Text excerpt:

================

This year we just told everyone that we're not going ANYWHERE on Christmas day. We are tremendously blessed to have all our family nearby, including three sets of grandparents, two great grandmothers and assorted aunts & uncles. In past years we did what we started calling the "Grand Tour" of trying to see everyone within the three day Christmas eve/ Christmas day/Boxing day period, alternating who "got" us for Christmas dinner but while we tried simplifying it a bit last year with DS, lets just put it mildly and say it didn't go well.

So we're staying home this year. The door's open if they want to come to us, but DS is going to be in familiar surroundings with HIS things and HIS bed nearby for naps when necessary.

My dad thinks we're being selfish & unreasonable, but that's his problem and everyone else seems to understand.


----------



## Momma2Gianna (Oct 18, 2009)

When DH and I were first married, we did the holiday rounds: Thanksgiving with his parents, Day After Thanksgiving with mine, Christmas eve with mine, Christmas day with his, and Christmas morning and Christmas night to ourselves.

Then we moved 3000 miles away.

We are not seeing any family, even the family that lives out here, for either holiday.

And honestly...We love it. I never wanted to be the family that carts around the kids on the holiday. We just want to stay at home and not do anything.









We are hosting a holiday get-together on Christmas Eve for the extended family (and they probably won't attend), but Thanksgiving is going to be just us, and Christmas day is going to be just us.


----------



## Red Pajama (Jun 11, 2007)

I would love to have christmas morning in our own home. As a child, I traveled for every holiday, christmas was always spent on the road. So it's what I know. But I would love to have christmas eve/morning here.

We've already got a tradition of visiting husband's family for before christmas and christmas eve, attending church that evening (a beautiful mass) and having christmas eve festivities. We leave the morning of christmas to come to either my or my sister's house for my side of the party. Some years, on the 27th, we meet five hours away for another gathering branch of my family. In that , there's no time for our own traditions.

It's grating, but I don't know how to change it. Husband is too attached to the christmas eve event at his parents' house. It's too rooted in his own childhood to be an easy break.

Maybe christmas in our own house would be too quiet and boring...


----------



## BetsyS (Nov 8, 2004)

I'm the odd one in these discussions. I like the travel.

As a child, we always had the holidays at home, just our nuclear family. And, I always felt like I was really missing out on something great! LOL.

So, in a grass is always greener sort of way, I do the whole travel/hustle and bustle thing with my family, and we love it.


----------



## Molliejo (Jan 7, 2006)

Quote:


Originally Posted by *esaesa* 
I've put my foot down this year, we're not going here, there and everywhere. My dc are 21 months and it is too stressful for me.
I also firmly believe that it is time for our nuclear family to make our own traditions. Even if all that is is lying around the house watching holiday movies in our pjs.
I'm not doing Thanksgiving w/ the relatives either. Dh is opposed to my plan, but bottom line, imho, is that *I* am the primary caregiver of these children. If they skip their nap, don't eat because they're overstimulated, go to bed way later than normal bedtime then *I'm* the one who suffers that evening and that night. A lot of the activities take place during their naptime or after they go to bed. If someone invited me to a party at 3 am I would decline, I owe them the respect of being well rested.

================

Data lines:
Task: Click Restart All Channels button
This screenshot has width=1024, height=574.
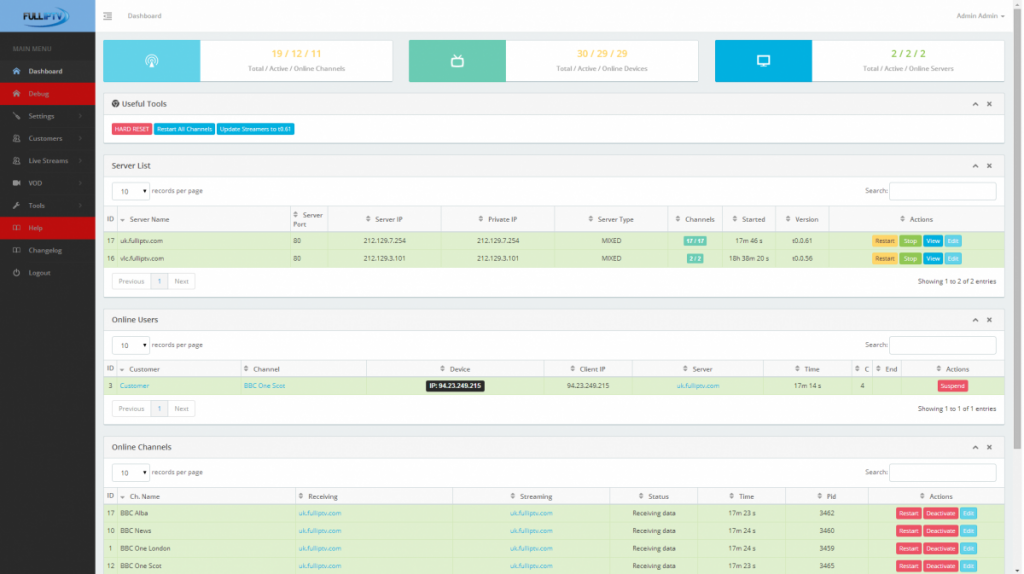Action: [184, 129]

================

Written exercise A:
List the usernames that head the individual posts in the holiday travel thread.
Written exercise B:
In the holiday travel thread, how far away did Momma2Gianna and her husband move?
Written exercise C:
Resume the holiday travel thread from its last sentence.

Task response A:
Momma2Gianna, Red Pajama, BetsyS, Molliejo

Task response B:
3000 miles away

Task response C:
I'm happy to do things like pps have mentioned, the week before or after, just not the day of. Also, my grandma is getting up there and I don't really enjoy seeing all my aunts and uncles and cousins. So I'm going to take dc over there one afternoon a few weeks before and just have a nice relaxing afternoon. I think the winter holidays should be about enjoying your friends and family that you actually want to see, not feeling obligated to visit.

*Yes* to everything!


----------



## Storm Bride (Mar 2, 2005)

Quote:


Originally Posted by *Red Pajama* 
It's grating, but I don't know how to change it. Husband is too attached to the christmas eve event at his parents' house. It's too rooted in his own childhood to be an easy break.










I feel for both of you. I was your husband. We've done a morning gift exchange (with my parents, siblings, siblings-in-law, and nieces and nephews) at my mom's, plus dinner at her house, every year. In between, we'd each go home and spend some time with our own kids. Last year, dh said he didn't want to do the morning thing, anymore. I certainly didn't feel that it was okay to just say "too bad" (especially since he moved 3000 miles away from his equally loved family, just to be with me), but it was really hard to go along with it. And...I had a wonderful day. We had a leisurely morning of opening stockings/gifts here with the kids and a nice breakfast. We still went up to mom's for dinner, and it was just a wonderful day. We're going to do the same thing this year.

So, now we have a new tradition, but it was _hard_ letting go of the old one. I feel for your dh - but I also feel for you, being dragged around on rounds you don't really want to do. That's not very celebratory.


----------



## nummies (Jun 9, 2007)

At Christmastime this year, I will be 37-38 weeks with twins sooooo....NO travel for us!

The weekend before, my in-laws will come to our home to visit and do our Christmas celebration with them.

The day of Christmas (if I don't have newborns) we will go to my mom's house (she lives 15 miles down the road) and have lunch/ Christmas with that side of my family.

And that is it!


----------



## AidansMommy1012 (Jan 9, 2006)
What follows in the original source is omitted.